** Tujuan **
Menurut blok teks tentang Mazmur dan Surat Roma di bawah, mengapa bagian Mazmur itu tidak boleh terlalu buru-buru dianggap sebagai universal unrighteousness seperti dalam tulisan Paulus? Jelaskan dalam satu sampai tiga kalimat.

** Blok Teks **
Mungkin kita terbiasa membaca Mazmur ini dari perspektif Surat Roma yang ditulis Paulus, sehingga ketika di bagian dikatakan ‘tidak ada yang mencari Allah’, kita menganggap itu sesuatu yang sifatnya universal, bahwa semua orang tidak ada yang mencari Allah sebagaimana dikatakan dalam Surat Roma. Dengan begitu, ketika di ayat 4 muncul istilah “umat-Ku”, kita jadi bertanya-tanya, ini maksudnya ada kelompok lain yang tidak bebal atau bagaimana? Kelompok yang disebut ‘umat Tuhan” ini bebal juga atau tidak bebal? Atau yang disebut bebal adalah musuh-musuh yang memakan habis umat Tuhan? Atau bagaimana pengertiannya? Memang, kalau kita membaca bagian ini, tampaknya kita tidak boleh terlalu buru-buru menganggap ini universal unrighteousness seperti yang ada dalam tulisan Paulus, karena kalau kita membacanya sedemikian, jadi membingungkan waktu tiba-tiba muncul istilah ‘umat Tuhan’ yang sepertinya kontras dengan istilah ‘orang bebal’. Namun, masalahnya di sini, kita jadi masuk ke dalam kesulitan yang lain lagi, seakan-akan ini berarti Paulus salah tafsir karena ketika Paulus di dalam Surat Roma memakai ayat ini, yang dia maksudkan betul-betul universal unrighteousness, bahwa semua orang tidak ada yang benar. Dalam hal ini, kita musti melihat dua-duanya; kita tidak bisa melihat Mazmur ini tanpa Surat Roma, dan kita tidak bisa melihat Roma tanpa Mazmur ini. Kita percaya satu kesatuan teologi Alkitabiah, meskipun ada perbedaan penekanan, perbedaan pendapat, bahkan perbedaan teologi, tapi kesatuannya secara teologi Alkitabiah harus koheren dalam pemahaman kita.

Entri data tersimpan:
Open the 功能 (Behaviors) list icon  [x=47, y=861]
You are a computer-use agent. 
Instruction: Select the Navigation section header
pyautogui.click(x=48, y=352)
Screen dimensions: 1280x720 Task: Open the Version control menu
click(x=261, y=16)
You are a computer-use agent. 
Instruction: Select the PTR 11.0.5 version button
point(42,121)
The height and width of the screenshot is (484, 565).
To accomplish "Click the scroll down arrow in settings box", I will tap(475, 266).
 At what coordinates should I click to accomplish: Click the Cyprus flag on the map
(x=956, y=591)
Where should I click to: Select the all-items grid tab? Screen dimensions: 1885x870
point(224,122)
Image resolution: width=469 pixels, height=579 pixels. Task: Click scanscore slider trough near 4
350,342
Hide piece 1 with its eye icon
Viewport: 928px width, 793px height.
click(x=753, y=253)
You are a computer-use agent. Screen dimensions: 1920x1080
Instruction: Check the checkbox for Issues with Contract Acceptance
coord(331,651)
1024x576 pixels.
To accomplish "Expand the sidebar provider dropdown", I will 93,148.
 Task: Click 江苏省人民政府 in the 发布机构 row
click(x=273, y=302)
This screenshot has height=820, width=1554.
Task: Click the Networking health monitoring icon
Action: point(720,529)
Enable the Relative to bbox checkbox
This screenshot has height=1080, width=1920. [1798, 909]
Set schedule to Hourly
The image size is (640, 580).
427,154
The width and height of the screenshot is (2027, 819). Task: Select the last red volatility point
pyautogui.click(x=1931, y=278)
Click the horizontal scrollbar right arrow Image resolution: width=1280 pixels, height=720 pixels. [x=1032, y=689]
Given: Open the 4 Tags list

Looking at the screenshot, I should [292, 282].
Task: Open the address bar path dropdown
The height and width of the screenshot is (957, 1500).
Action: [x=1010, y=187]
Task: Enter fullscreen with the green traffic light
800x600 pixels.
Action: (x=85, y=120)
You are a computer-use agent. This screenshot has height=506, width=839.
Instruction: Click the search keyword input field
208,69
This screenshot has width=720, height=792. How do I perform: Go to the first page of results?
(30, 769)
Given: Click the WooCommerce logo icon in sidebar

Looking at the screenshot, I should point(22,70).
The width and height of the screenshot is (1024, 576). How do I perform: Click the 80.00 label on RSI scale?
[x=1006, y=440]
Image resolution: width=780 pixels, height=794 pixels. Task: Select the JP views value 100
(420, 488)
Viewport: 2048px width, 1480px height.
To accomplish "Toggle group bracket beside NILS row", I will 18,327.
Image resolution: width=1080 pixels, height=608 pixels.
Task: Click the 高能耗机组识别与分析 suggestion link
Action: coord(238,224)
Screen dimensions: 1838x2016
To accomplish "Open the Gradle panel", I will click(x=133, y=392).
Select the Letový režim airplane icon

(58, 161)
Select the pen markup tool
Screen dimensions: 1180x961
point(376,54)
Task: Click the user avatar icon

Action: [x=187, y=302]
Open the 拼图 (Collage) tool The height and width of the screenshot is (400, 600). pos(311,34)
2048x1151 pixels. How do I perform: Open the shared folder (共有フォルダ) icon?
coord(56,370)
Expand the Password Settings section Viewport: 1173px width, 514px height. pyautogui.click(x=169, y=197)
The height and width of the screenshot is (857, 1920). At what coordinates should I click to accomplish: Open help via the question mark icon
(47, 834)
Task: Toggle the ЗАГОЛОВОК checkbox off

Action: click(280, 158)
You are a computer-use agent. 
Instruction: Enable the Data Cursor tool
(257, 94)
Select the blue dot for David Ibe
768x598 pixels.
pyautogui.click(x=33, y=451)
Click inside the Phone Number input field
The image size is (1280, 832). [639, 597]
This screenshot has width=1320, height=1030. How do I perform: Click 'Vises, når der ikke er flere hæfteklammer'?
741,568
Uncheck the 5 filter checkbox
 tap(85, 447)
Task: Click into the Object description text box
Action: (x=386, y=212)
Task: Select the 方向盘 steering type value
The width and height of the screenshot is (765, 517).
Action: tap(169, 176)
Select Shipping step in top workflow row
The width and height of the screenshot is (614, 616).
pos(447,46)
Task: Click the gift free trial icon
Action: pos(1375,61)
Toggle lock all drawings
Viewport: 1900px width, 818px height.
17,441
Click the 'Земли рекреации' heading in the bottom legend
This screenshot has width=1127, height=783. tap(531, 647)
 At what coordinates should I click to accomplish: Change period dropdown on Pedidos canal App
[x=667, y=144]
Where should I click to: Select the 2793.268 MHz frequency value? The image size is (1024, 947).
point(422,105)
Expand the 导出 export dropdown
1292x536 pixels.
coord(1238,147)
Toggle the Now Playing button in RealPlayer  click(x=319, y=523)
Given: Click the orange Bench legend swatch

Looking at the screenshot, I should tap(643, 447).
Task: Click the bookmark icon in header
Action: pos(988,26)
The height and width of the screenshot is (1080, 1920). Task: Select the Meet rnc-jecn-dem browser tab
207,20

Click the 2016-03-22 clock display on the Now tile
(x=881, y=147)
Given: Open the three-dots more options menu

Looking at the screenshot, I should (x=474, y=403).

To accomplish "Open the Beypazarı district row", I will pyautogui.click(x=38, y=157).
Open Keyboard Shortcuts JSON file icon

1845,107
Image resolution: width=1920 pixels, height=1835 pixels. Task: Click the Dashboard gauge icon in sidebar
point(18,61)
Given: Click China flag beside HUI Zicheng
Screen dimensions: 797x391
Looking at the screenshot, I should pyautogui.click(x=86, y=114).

** Hasil Keluaran **
Jika dibaca sebagai universal unrighteousness, bagian itu menjadi membingungkan ketika di ayat 4 tiba-tiba muncul istilah "umat-Ku" atau 'umat Tuhan'. Istilah itu tampaknya kontras dengan istilah 'orang bebal'.